E que história. Para Kathy, o impacto na imagem da cidade foi imediato:
“A música internacionalizou o Carnaval. Todo mundo repetia ‘En Barranquilla se baila así’, até quem não falava espanhol. Quando eu dizia que era de Barranquilla, respondiam: ‘Like the song’. A partir daí, eu explicava o Carnaval, nossa dança, nossa identidade. A música colocou Barranquilla no mapa.”
‘Cuca’, fã assumida da superestrela, não pensou duas vezes:
“Fiz minha mala e fomos para Hollywood. Ensaiamos das 8h ao meio-dia e depois gravamos. Shakira é perfeccionista — nos ensinou até como virar a mão, tudo milimétrico.”

Para Juan José Jaramillo, diretor do Carnaval de Barranquilla, o impacto de Hips Don’t Lie vai muito além das reproduções ou do sucesso mundial. A canção, segundo ele, carimbou o ADN barranquilheiro no mapa cultural do planeta.
“Ter uma música global carregando nosso selo desde 2006 é poderoso. ‘En Barranquilla se baila así’ prova que nossa cultura ultrapassa fronteiras, conecta corações e faz o mundo se mover como se tivesse nascido aqui.”
Ele afirma que a música foi, para milhões, a primeira janela para a essência do Carnaval — essa celebração que nasce nas ruas, nos criadores, no sangue caribenho.
Por isso, o slogan deste ano foi: “En Barranquilla se baila así”.
Em 2025, Shakira viveu o Carnaval de perto. Invadiu a noite da Guacherna depois de duas apresentações históricas no estádio Metropolitano com sua turnê Las Mujeres ya no lloran.
Em dois shows memoráveis, colocou o sombrero vueltiao, tocou tambora, dançou mapalé e ainda levou ao palco a Rainha do Carnaval 2025, Tatiana Angulo Fernández De Castro, enquanto cantava Te Olvidé.
Não existe gesto mais carnavalesco do que esse.
“A mistura de ritmos, a energia da coreografia e a referência explícita a Barranquilla plantaram no mundo a ideia de uma festa vibrante e autêntica, mesmo para quem nunca a viu.”
A visita da cantora impulsionou o turismo além do esperado.
Para a locutora Joyce Lozano, não há dúvida: Hips Don’t Lie é um fenômeno impossível de explicar por completo.
“São 20 anos, e ela continua tão especial quanto no dia em que nasceu.
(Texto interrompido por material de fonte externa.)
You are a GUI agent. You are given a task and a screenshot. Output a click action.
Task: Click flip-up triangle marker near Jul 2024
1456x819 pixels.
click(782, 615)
Onde Shakira canta essa música, algo acontece. É magia. É cumbia. É tudo.”
Segundo ela, não importa se Shakira canta na China ou no Alasca — as pessoas automaticamente pensam em Barranquilla.
Joyce lembra do lançamento em Los Angeles, quando Shakira admitiu jamais ter imaginado que o hit se tornaria global.
A força da música, diz ela, está na combinação perfeita: um toque urbano, uma pitada de reggaeton, a alma da cumbia, trompetes que lembram a salsa e um refrão impossível de esquecer.
Ela se emociona ao lembrar da apresentação no encerramento da Copa de 2006 e dos palcos do MTV.
“Foi um boom mundial, um som pegajoso, que marcou gerações.”
E, o mais surpreendente, o tempo não a enfraqueceu.
“Essa música nasceu para ficar. É de todas as gerações. Shakira é um gênio. Hips Don’t Lie não envelhece — e nunca vai envelhecer.”
Vinte anos depois, Hips Don’t Lie ganhou um novo sopro de vida com uma regravação especial para o Spotify Anniversary, desta vez unindo Shakira a dois nomes de gerações diferentes: Ed Sheeran e o colombiano Beéle. A fusão inesperada entre o pop britânico de Sheeran e a energia costeña de Beéle reconectou o hit às novas audiências, sem perder sua essência. Foi como se a música abrisse outra vez as portas do Caribe para o mundo — agora em um diálogo musical que atravessa continentes, gêneros e gerações. A nova versão não só homenageia os 20 anos do clássico, como prova que seu ritmo, sua força e sua identidade continuam mais vivos do que nunca.